*CONSIGNE 1*: Citez toutes les personnes que l'extrait à lire présente comme membres du Comité de parrainage des Amis de la Terre.
*CONSIGNE 2*: Présentez sous forme de liste le paragraphe de l'extrait à lire qui commence par « Les Amis de la Terre déposèrent leurs statuts », en gardant ses faits principaux.
*CONSIGNE 3*: D'après l'extrait à lire, combien d'habitants comptait le monde que Lévi-Strauss dit avoir aimé ?
── EXTRAIT À LIRE ──
L’homme est un être vivant parmi d’autres. Dès lors ses droits se limitent au strict respect des droits des autres espèces vivantes : « Le droit à l’environnement, dont on parle tant, est un droit de l’environnement sur l’homme, non un droit de l’homme sur l’environnement. » C’est une critique radicale de l’humanisme anthropocentriste qui dévalorise et martyrise l’animal. Il nomme « mauvais amour de soi-même » le vouloir qui dispose selon son bon plaisir de toutes choses et même des vivants. Dans La pensée sauvage, en 1962, il préconise de réintégrer la culture dans la nature, et finalement la vie dans l’ensemble de ses conditions physico-chimiques. Lévi-Strauss insiste sur la continuité entre les propriétés de l’esprit et les propriétés du monde ; il récuse le réalisme cognitif, c’est-à-dire l’esprit conçu comme un ordinateur séparé de son environnement.
Les Amis de la Terre déposèrent leurs statuts à la préfecture de Paris le 11 juillet 1970. Les principaux fondateurs étaient Edwin Matthews, un avocat américain résidant à Paris, et Alain Hervé, un poète, navigateur et reporter. Le Comité de parrainage comprenait Claude Lévi-Strauss, avec Jean Dorst, Pierre Gascar, Théodore Monod et Jean Rostand. Car il n’y a pas de contradiction entre le relativisme, l’humanisme et l’amour de la Terre.
Conclusion :
Pour conclure. C’est l’indifférence bouddhique que Lévi-Strauss évoque souvent dans ses conversations. Ce sont les mots-clefs du bouddhisme : rien, contemplation, visage impassible. Il a trouvé dans les moines bouddhistes une grande tolérance, fondée sur la Voie du milieu, ni ceci, ni cela, le détachement. Il y a trouvé aussi l’inspiration écologiste, car aux yeux de Bouddha, toutes les espèces se valent dans la nature et l’homme n’y a pas de privilèges. Attentif à l’observation de la nature, aimant à contempler un paysage rocheux en y repérant les lignes de fracture, il pouvait écrire à la fin de Tristes tropiques : « Lorsque l’arc-en-ciel des cultures humaines aura fini de s’abîmer dans le vide creusé par notre fureur, tant que nous serons là et qu’il existera un monde montrant la voie inverse de notre esclavage, la contemplation procurera à l’homme l’unique faveur qu’il sache mériter. Contempler un minéral, respirer le parfum d’un lis, échanger un clin d’œil alourdi avec un chat. Rien qui croise l’humain ».
Pour conclure ensuite. Interviewé à 96 ans par le journal Le Monde, Lévi-strauss répondait ainsi à la question : Que diriez-vous de l’avenir ? « Ne me demandez rien de ce genre. Nous sommes dans un monde auquel je n'appartiens déjà plus. Celui que j'ai aimé avait 1,5 milliard d'habitants. Le monde actuel compte 6 milliards d'humains. Ce n'est plus le mien. Et celui de demain, peuplé de 9 milliards d'hommes et de femmes, même s'il s'agit d'un pic de population, comme on nous l'assure pour nous consoler, m'interdit toute prédiction ».
Pour conclure définitivement. Lévi-Strauss ne donne pas de leçons. Sauf une. La leçon d’une pensée attachée à ne pas mettre de bornes à la curiosité, à ne jamais abandonner l’aventure de l’esprit.
───
── DONNÉES FOURNIES ──
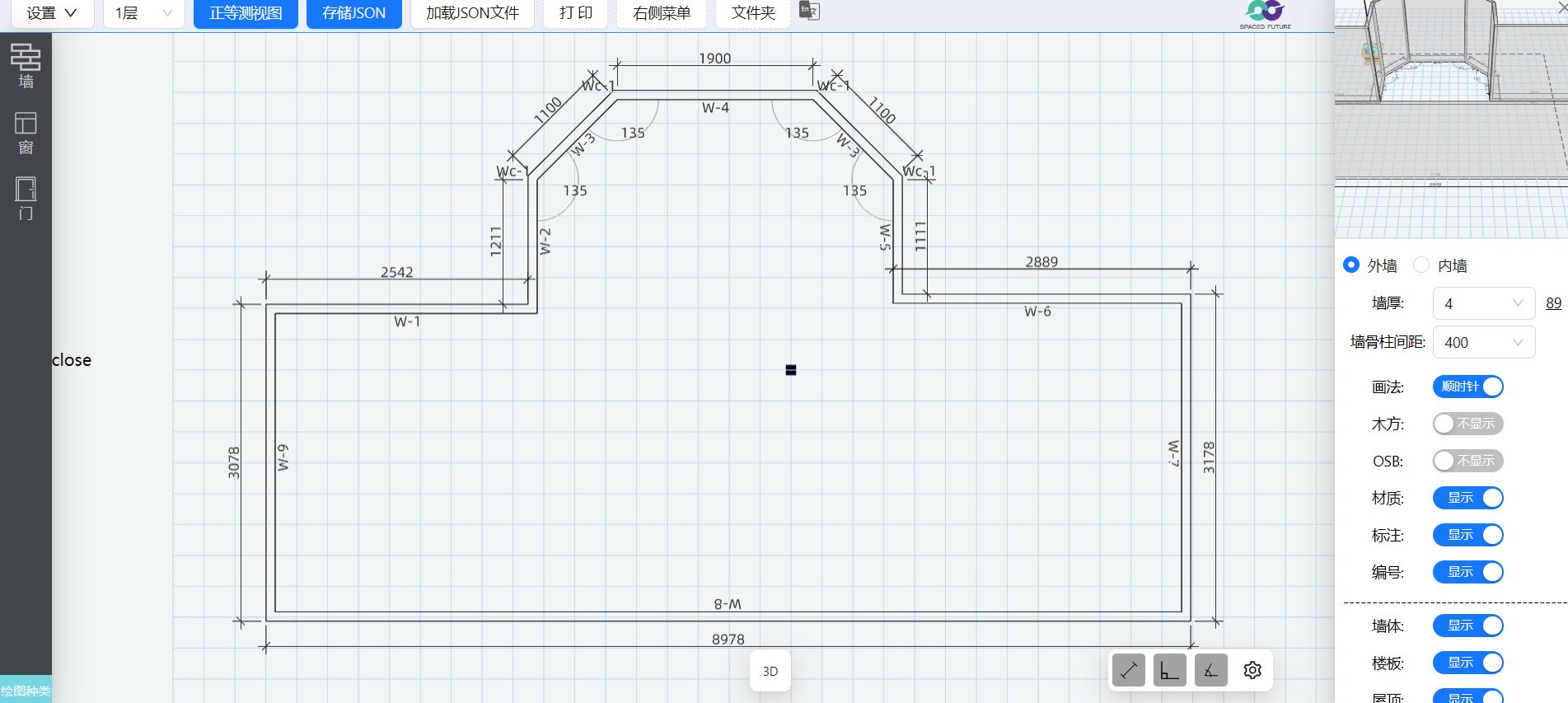Select the 窗 (window) tool in sidebar
This screenshot has width=1568, height=703.
tap(26, 133)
───
*RÉPONSE 1*: Claude Lévi-Strauss, Jean Dorst, Pierre Gascar, Théodore Monod et Jean Rostand.

*RÉPONSE 2*:
- Dépôt des statuts des Amis de la Terre à la préfecture de Paris le 11 juillet 1970.
- Principaux fondateurs : Edwin Matthews, avocat américain résidant à Paris, et Alain Hervé, poète, navigateur et reporter.
- Comité de parrainage : Claude Lévi-Strauss, Jean Dorst, Pierre Gascar, Théodore Monod et Jean Rostand.
- Pas de contradiction entre le relativisme, l'humanisme et l'amour de la Terre.

*RÉPONSE 3*: 1,5 milliard d'habitants.